Stream: git-wasmtime

Topic: wasmtime / PR #10209 Introduce verification of integer ad...


view this post on Zulip Wasmtime GitHub notifications bot (Feb 08 2025 at 18:53):

iwanders opened PR #10209 from iwanders:issue-10118-improve-verifier-for-load-store to bytecodealliance:main:

Resolves #10118, fyi @cfallin.

This should ensure that the verifier correctly detects situations where an incorrectly sized integer is passed as an address type. This ensures that issues like these are caught at the verifier level instead of by asserts in the machine instruction generation.

Filing as a draft PR and making some comments throughout the diff for discussion.

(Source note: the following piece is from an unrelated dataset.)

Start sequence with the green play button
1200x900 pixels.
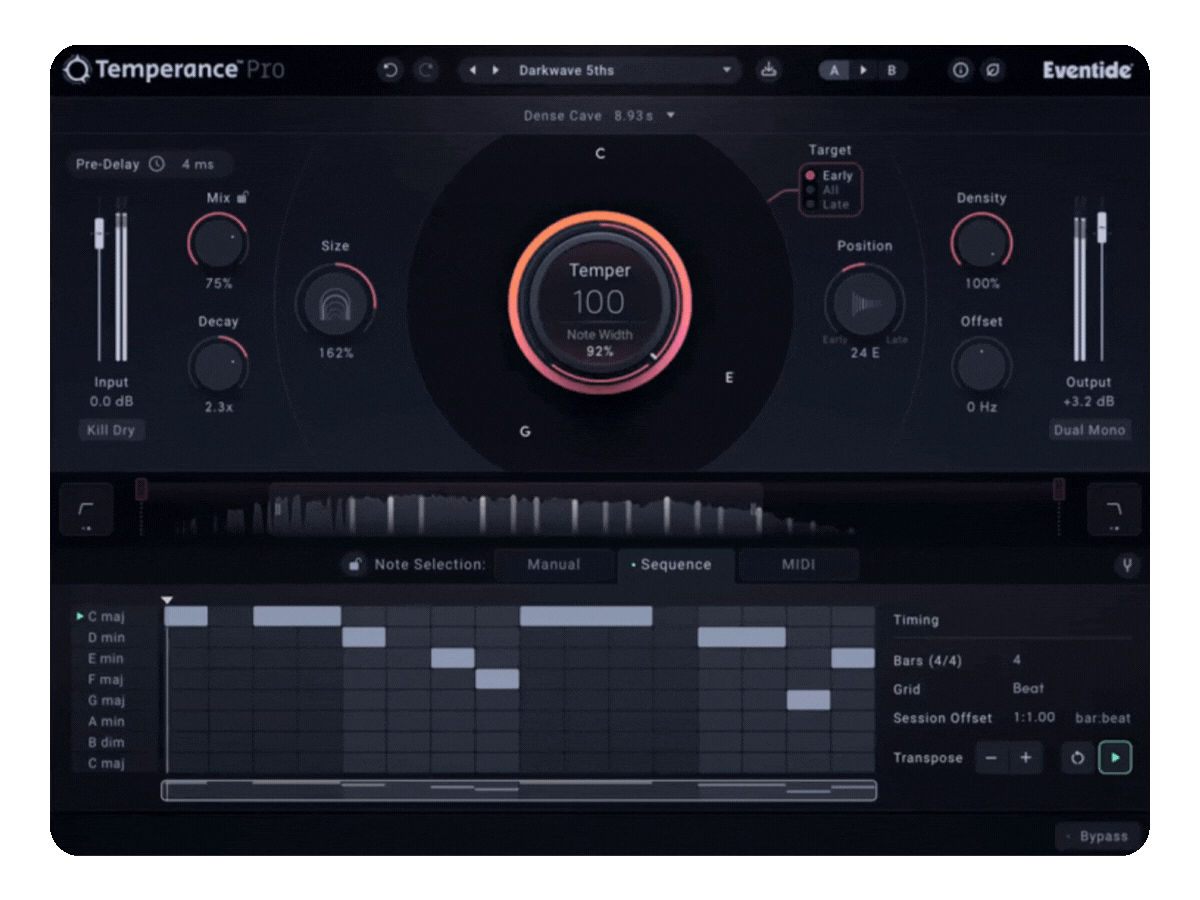1115,758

view this post on Zulip Wasmtime GitHub notifications bot (Feb 08 2025 at 19:11):

iwanders updated PR #10209.

view this post on Zulip Wasmtime GitHub notifications bot (Feb 08 2025 at 19:14):

iwanders updated PR #10209.

view this post on Zulip Wasmtime GitHub notifications bot (Feb 08 2025 at 19:15):

iwanders submitted PR review.

view this post on Zulip Wasmtime GitHub notifications bot (Feb 08 2025 at 19:15):

iwanders created PR review comment:

Most of the changes from the unit tests are very mechanical. I kept as many test cases in the existing file, and split out 32 and 64 bit-specific unit tests to fdemote_32.clif and fdemote_64.clif respectively.

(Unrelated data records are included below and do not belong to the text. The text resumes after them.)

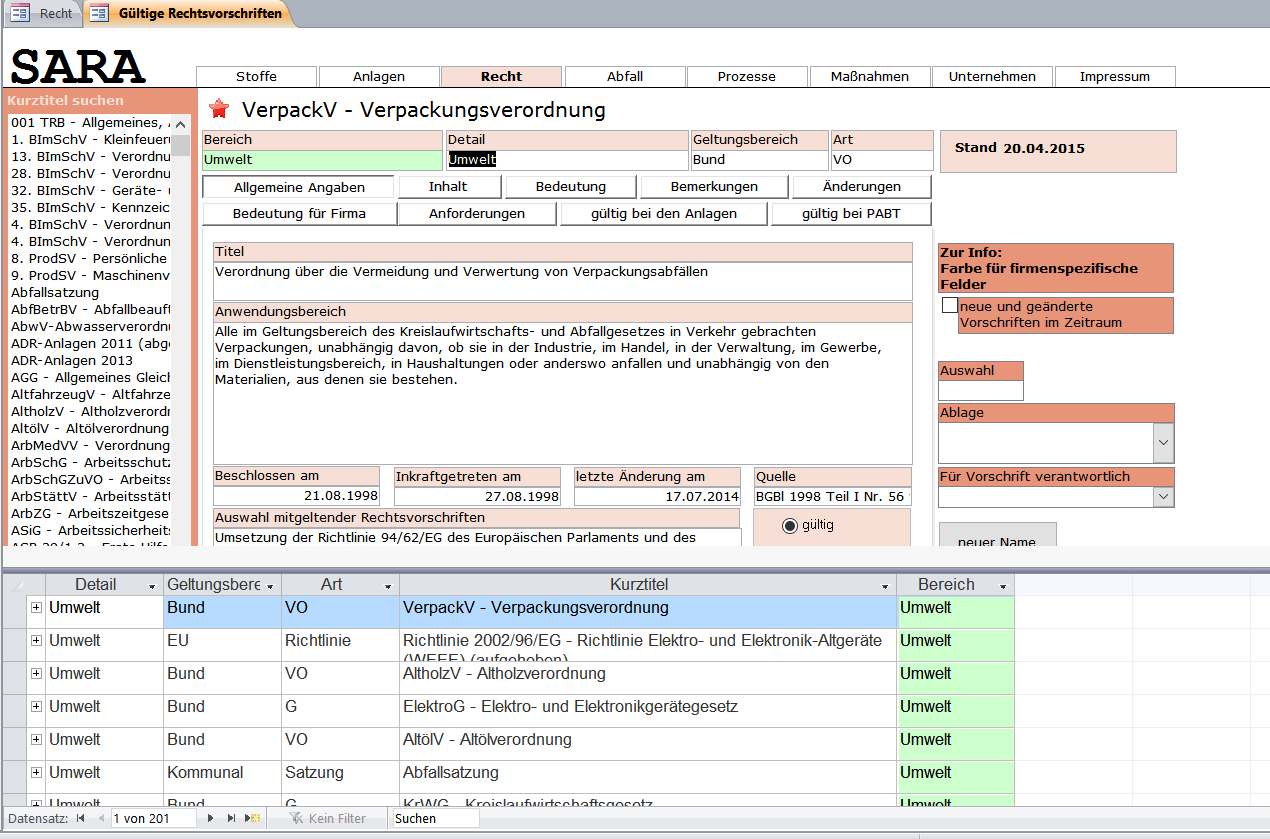The image size is (1270, 839).
Task: Open 'Für Vorschrift verantwortlich' dropdown
Action: pyautogui.click(x=1163, y=496)
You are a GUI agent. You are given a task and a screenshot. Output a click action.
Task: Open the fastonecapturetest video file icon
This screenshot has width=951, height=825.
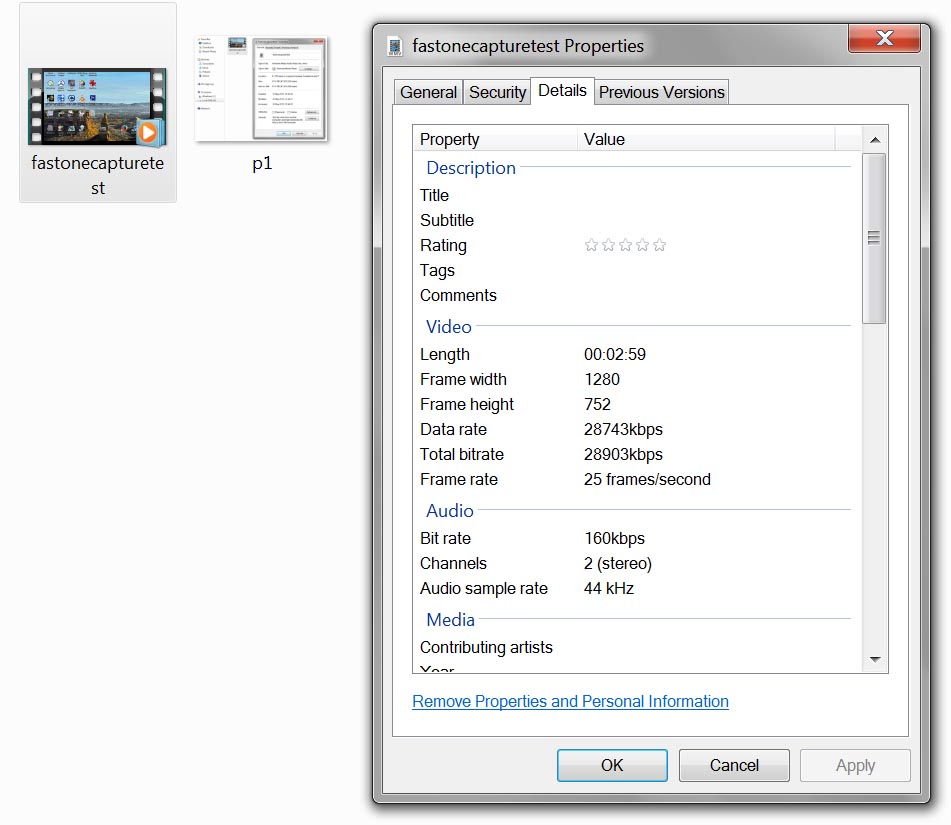(x=97, y=107)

Most often the change is the number in the stack_addr.<size> function I think... this could definitely do with a bit of scrutiny as I'm pretty inexperienced with these very low level constructs.

view this post on Zulip Wasmtime GitHub notifications bot (Feb 08 2025 at 19:15):

iwanders created PR review comment:

I was a bit surprised that there's an atomic_store in the instruction builder, but it seems to just go through the normal Store instruction.

view this post on Zulip Wasmtime GitHub notifications bot (Feb 08 2025 at 19:15):

iwanders created PR review comment:

I initially assumed p was the first value of (undocumented) Store was the pointer, just like the other operations. Only after I checked store did I realise it uses the second argument as the pointer. I wonder if the capitalised flavours should be hidden from the documentation?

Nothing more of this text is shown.